Heat flowing between two objects causes entropy change in both. Assuming the objects are big enough that the change in temperature is negligible, the change in entropy in each is $\Delta S = \frac{Q}{T}$. Their sum gives $S_{total}$.

Three cases:
• $\Delta S_{total} \lt 0$: forbidden
• $\Delta S_{total} = 0$: reversible
• $\Delta S_{total} \gt 0$: allowed but irreversible

Heat Engine

A heat engine with adjustable efficiency, $e_{actual}$. The second law forbids the actual efficiency to be higher than that of an ideal (i.e. reversable) engine because otherwise the total change in entropy is negative.

Three cases:
• $e_{actual} \lt e_{ideal}$: non-ideal
• $e_{actual} = e_{ideal}$: ideal
• $e_{actual} \gt e_{ideal}$: forbidden
where $e_{actual} = \frac{W}{|Q_{hot}|}$ and $e_{ideal} = 1- \frac{T_{cold}}{T_{hot}}$.

Carnot Engine

• The Carnot cycle consists of 2 isothermal (dark grey) and 2 adiabatic (green) processes.
• The y-axis is $\log P$ by default so that the entire Carnot cycle will fit in the limited space. You can change to the regular graph of $P$ vs $V$ if you wish.
• The cycle is set up such that the isothermal processes (step 1 and 3) change the volume by a factor of 2. In other words, by choice we make $V_b= 2V_a$ and $V_c=2 V_d$.

Things to try:
• Click on the "step 1", "step 2", ... buttons to see the Carnot cycle in action.
• Manually adjust the piston to go through the Carnot cycle yourself.
• Calculate the amount heat exchange ($|Q_{hot}|$ and $|Q_{cold}|$) with the heat bath.
• Calculate the work done by the gas ($W$) for each step of the cycle and also the total work.
• Calculate the efficiency of this engine.
• Repeat the calculations above with different $n$, $f$, and different temperatures. See how these factors affect the calculations.

The Otto Cycle

A lab manual based on this simulation is available here.

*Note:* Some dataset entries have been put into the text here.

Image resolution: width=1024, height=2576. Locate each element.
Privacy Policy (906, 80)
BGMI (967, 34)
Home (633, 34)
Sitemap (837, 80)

• The Otto cycle consists of 2 isochoric (constant volume, in dark grey) and 2 adiabatic (green) processes.
• Compression ratio is the ratio of the maximum to minimum volume (denoted $r$ in some conventions).
• The power of the heat source is $500W = 500J/s$.
• $Q$ is given by the power input of the heat source times $t$.

Things to try:
• Click on the "step 1", "step 2", ... buttons to see the Carnot cycle in action.
• Manually adjust the piston and heat source to go through the Carnot cycle yourself.
• Calculate the amount heat exchange with the environment in each step.
• Calculate the work done by the gas ($W$) for each step of the cycle and also the total work.
• Calculate the efficiency of this engine.
• Repeat the calculations above with different $n$, $f$, and different temperatures. See how these factors affect the calculations.

The Rectangular Cycle

A lab manual based on this simulation is available here.

• The Rectangular cycle consists of 2 isochoric (constant volume) and 2 isobaric processes.
• Compression ratio is the ratio of the minimum to maximum volume.
• A background of isothermal curves are drawn in grey at $200K$ intervals.
• The power of the heat source is $500W = 500J/s$.
• $Q$ is given by the power input of the heat source times $t$.

Things to try:
• Click on the "step 1", "step 2", ... buttons to see the Carnot cycle in action.
• Manually adjust the piston and heat source to go through the Carnot cycle yourself.
• Calculate the amount heat exchange with the environment in each step.
• Calculate the work done by the gas ($W$) for each step of the cycle and also the total work.
• Calculate the efficiency of this engine.
• Repeat the calculations above with different $n$, $f$, and different temperatures. See how these factors affect the calculations.